Excerpted text:
# # # # # # #
Finding water in the swamps

Her house-help, Magdelene, had appeared from her quarters at the back of the house.

“Morning Ma. Still no water?”

“No, If NEPA doesn’t return, later today we’ll get the generator out and try to pump some up from the borehole and try to fill the water tank.”

Like everyone else in the road, the house had its own borehole, sunk down to the pure white sands underlying the swampy lagoons and low-lying islands of this huge metropolis. Until a new water works had opened last year, purifying the waters of the mighty River Ogun, there had been no government water and they had relied on their own water from their own borehole. Until last year the only water for this mega-city of millions and millions of people had been from an ancient waterworks, completed in 1910 to meet the needs of the small colonial community living in Ikoyi, Victoria and Lagos Islands.
# # # # # # #
Records:
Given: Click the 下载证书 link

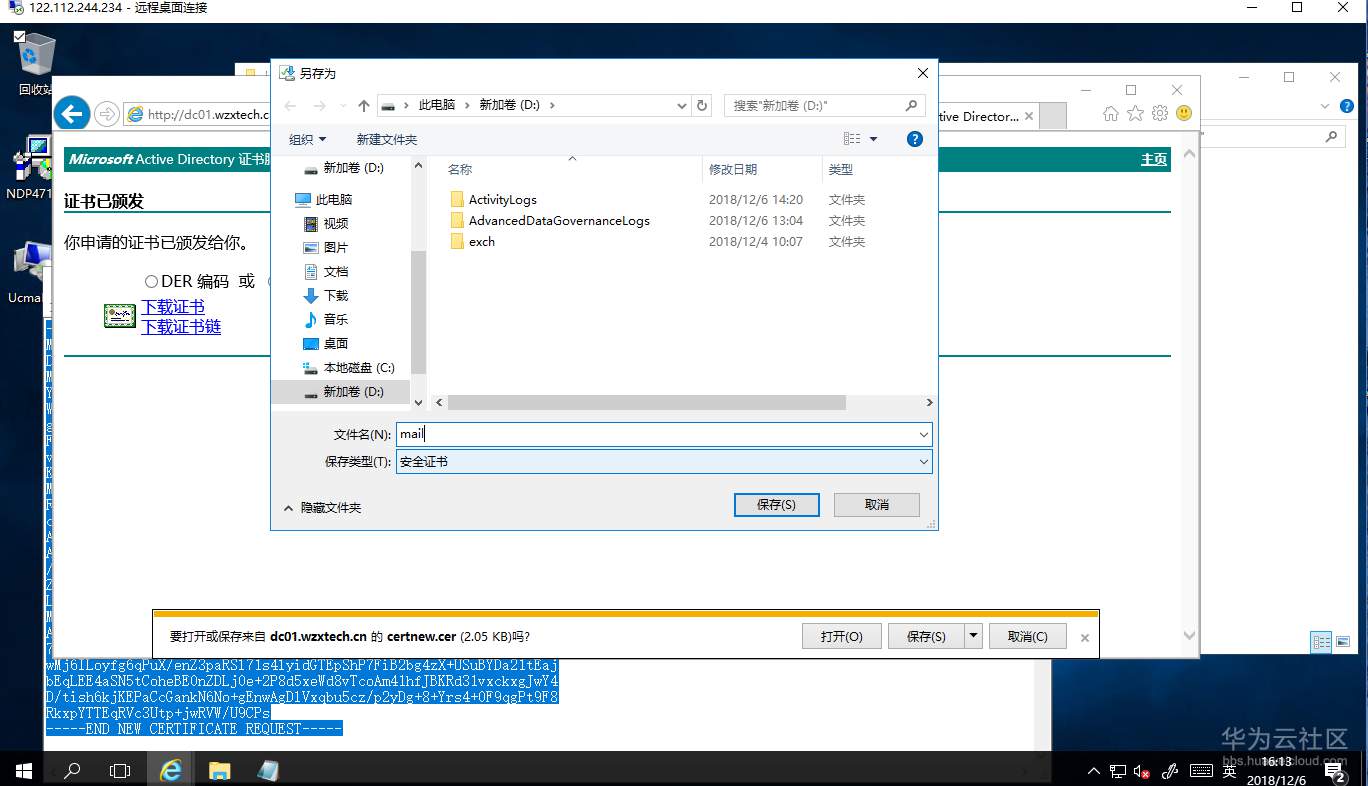Looking at the screenshot, I should tap(172, 306).
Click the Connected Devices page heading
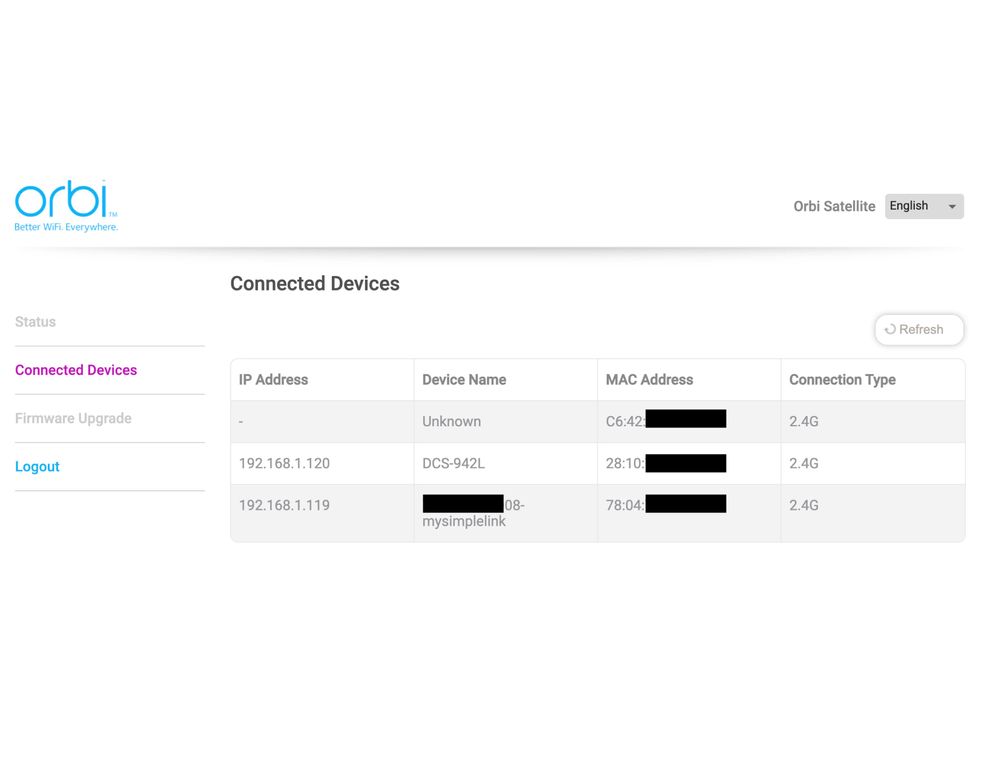 (x=315, y=284)
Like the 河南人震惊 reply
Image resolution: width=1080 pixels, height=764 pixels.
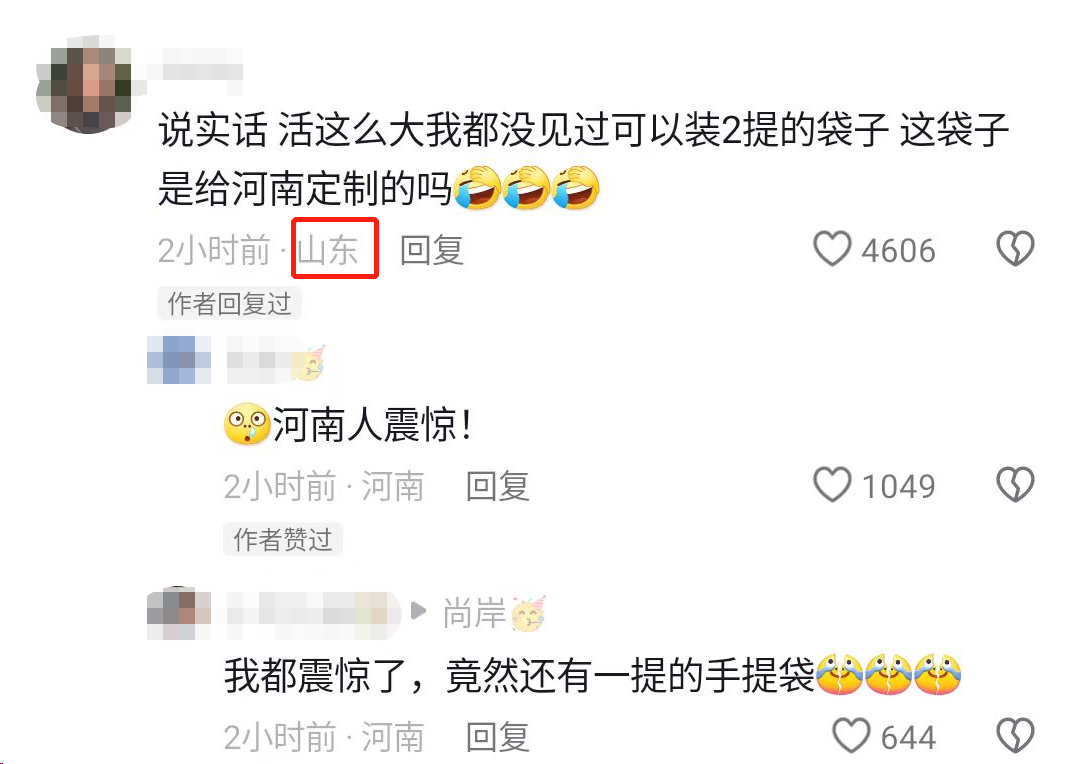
# # # # # # #
Aim of the exercise: Pick up the story above about finding water in the swamps and continue it from its final sentence.

Response below:
The government water was pure, of international drinking water standard, allegedly, but its supply was erratic and dependent on the even more erratic supply of electricity, NEPA. of which there had been only sporadic bursts of power for weeks. These bursts, supplemented by bursts of power from a petrol generator had managed to keep the fridges and chest freezer cold. But petrol was also in short supply and generator bursts were rationed.

“Don’t open the freezer yet,” she said to Magdalene, “Use the Coca-Cola water for the children’s porridge.”

Magdalene beamed in delight at the sight of the five blue, plastic jerry cans obstructing easy passage around the kitchen. The immediate issue of drinking water was resolved.

“Yes Ma.”

Quaker Oats, highly compacted and vacuum sealed in cans and imported, had become the children’s staple breakfast diet since her daughter’s diagnosis with diabetes a year beforehand. And keeping supplies of insulin cool when there were constant power cuts was a delicate balancing act. It couldn’t go in the freezer and the fridge had to be packed with ice-blocks from the freezer to keep it cool, despite the added insulation offered by its tropical rating. Making ice to use where food was being stored meant using drinking water.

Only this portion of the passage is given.